Menanti Manisnya Gula Dari Pengantin Tebu

Sejarah penjajahan di Indonesia tak lepas dari penguasaan hasil bumi yang merupakan kekayaan bangsa ini sejak dulu kala. Salah satunya adalah perkebunan tebu, yang merupakan bahan dasar dari komoditi gula. Sejak sekitar abad ke-17, melaui politik tanam paksanya, Indonesia sudah menjadi pemasok utama gula ke negeri-negeri seberang. Namun sekarang, puluhan pabrik gula yang dahulu pernah dalam masa kejayaan, hanya tersisa beberapa saja. Sejak 10 atau 15 tahun yang lalu, pabrik yang ada pun tampak seperti mati suri, kebanyakan merugi dibanding menguntungkan.

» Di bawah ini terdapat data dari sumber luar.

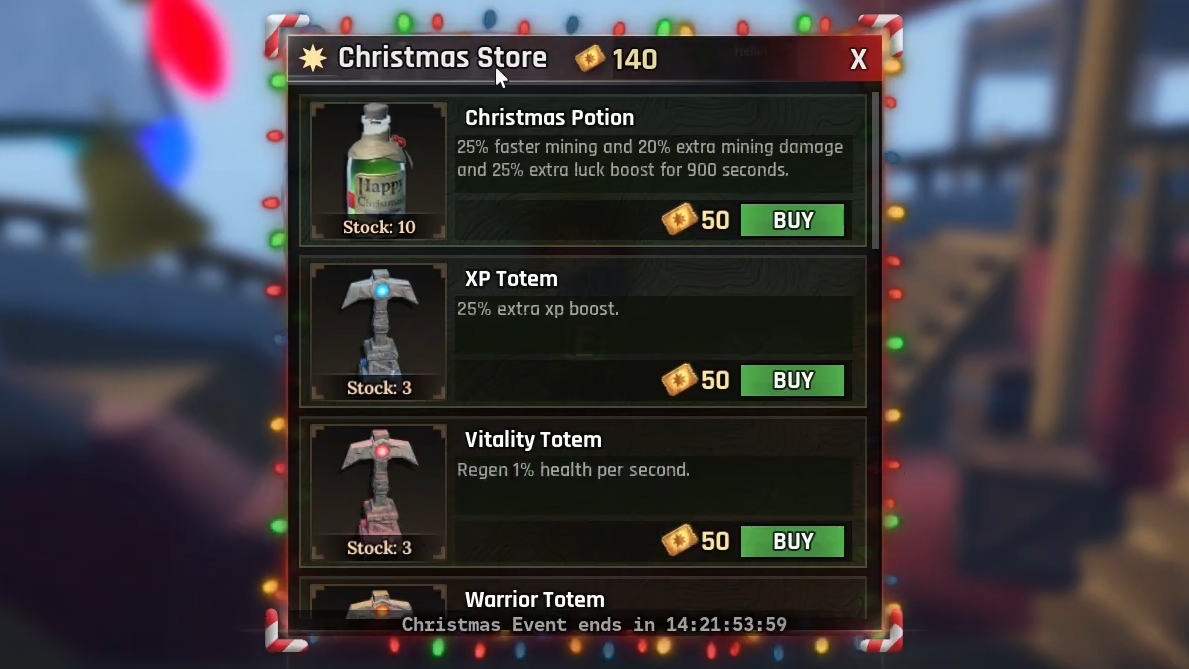Image resolution: width=1189 pixels, height=669 pixels.
Task: Buy the Christmas Potion
Action: tap(792, 220)
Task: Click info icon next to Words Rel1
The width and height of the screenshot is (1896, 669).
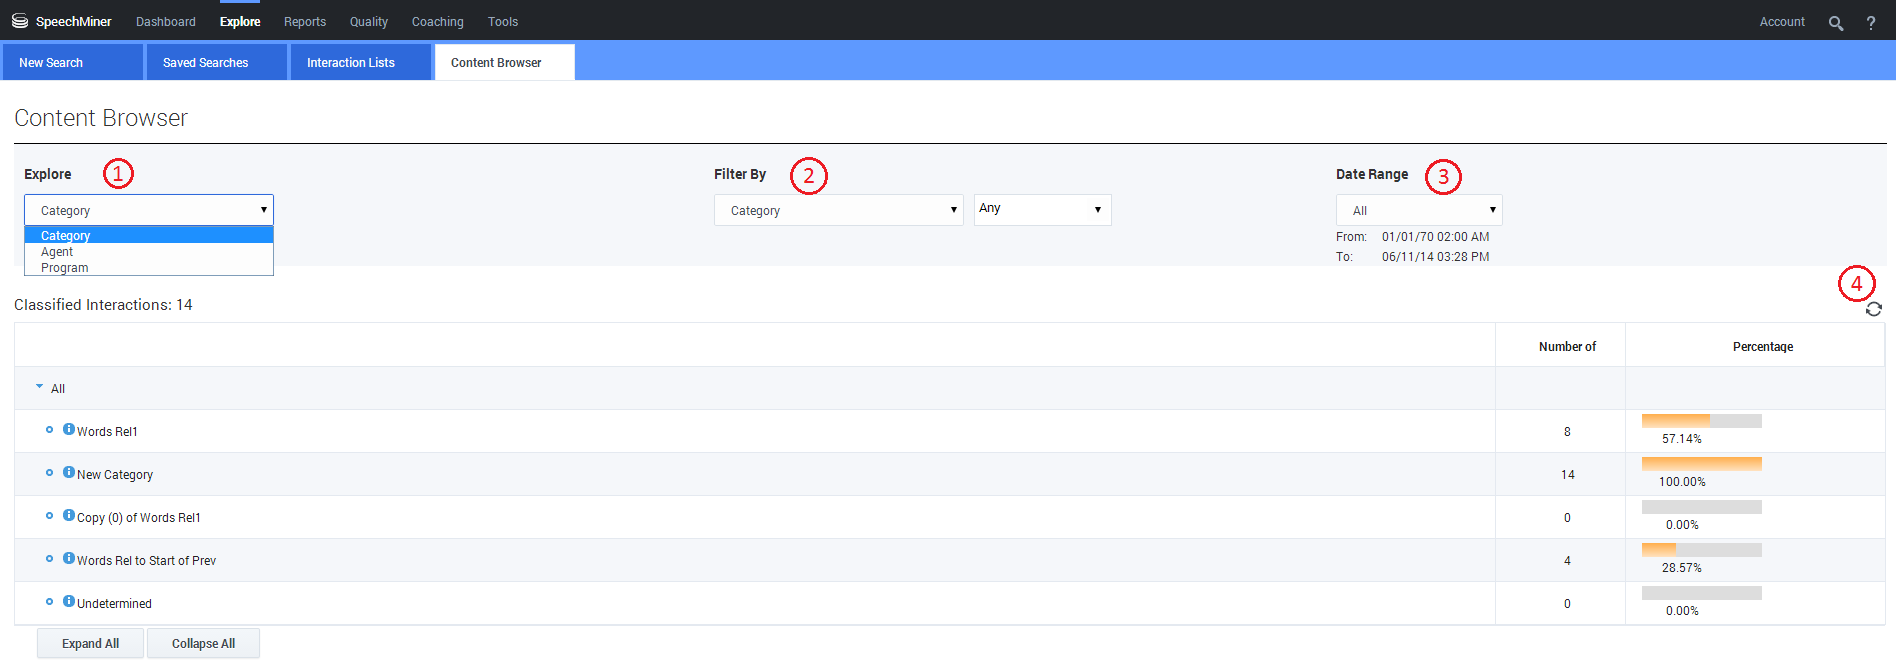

Salah satu pabrik gula yang tersisa di Tegal adalah Pabrik Gula (PG) Pangka (Pangkah). Ada satu tradisi yang masih dipertahankan sampai sekarang menjelang proses produksi gula dimulai. Oiya, produksi gula hanya dilakukan selama kurang lebih 4 bulan saja dalam setahun. Dan setiap tahunnya, musim giling (istilah untuk produksi gula) selalu menjadi saat yang istimewa. Sekitar 2 minggu sebelum pelaksanaan giling, akan diadakan (semacam) pasar malam di daerah sekitar pabrik gula, yang dikenal dengan nama METIKAN. Metikan berasal dari kata metik/petik yang artinya kurang lebih adalah panen. Panen tebu yang merupakan bahan utama pembuatan gula.

Sama seperti pasar malam yang sering Emak lihat di sekitar tempat tinggal Emak. Booth-booth pedagang berjajar, mulai dari pakaian, sepatu, sandal, makanan, sampai sekadar jual mainan anak. ada pula area permainannya, seperti komidi putar, bianglala, kereta-keretaan dan beberapa mainan khas pasar malam. Hiburan setahun sekali ini tentu sangat dinanti oleh masyarakat setempat. Selain mendapat hiburan, mereka juga sedang mencurahkan rasa syukur karena adanya musim giling berarti akan ada "pekerjaan" baru buat mereka.


Metikan akan diakhiri dengan "hajatan Pengantin Tebu", yaitu sebuah simbol perkawinan antara 2 pabrik gula. Kalau di daerah Tegal berarti "perkawinan" antara pabrik gula Jatibarang di Kabupaten Brebes dan pabrik gula Pangkah itu sendiri. Pengantin tebu disimbolkan dengan sepasang boneka berbusana pengantin pria dan wanita. Sang pria diberi nama Bagus Bimo Prakoso Hasto, yang berasal dari Jatibarang. Sedang pengantin wanita berasal dari Pangkah diberi nama Roro Sayekti Ngudi Utami. Pengantin tersebut akan diarak mengelilingi pabrik dengan diiringi musik tradisional setempat.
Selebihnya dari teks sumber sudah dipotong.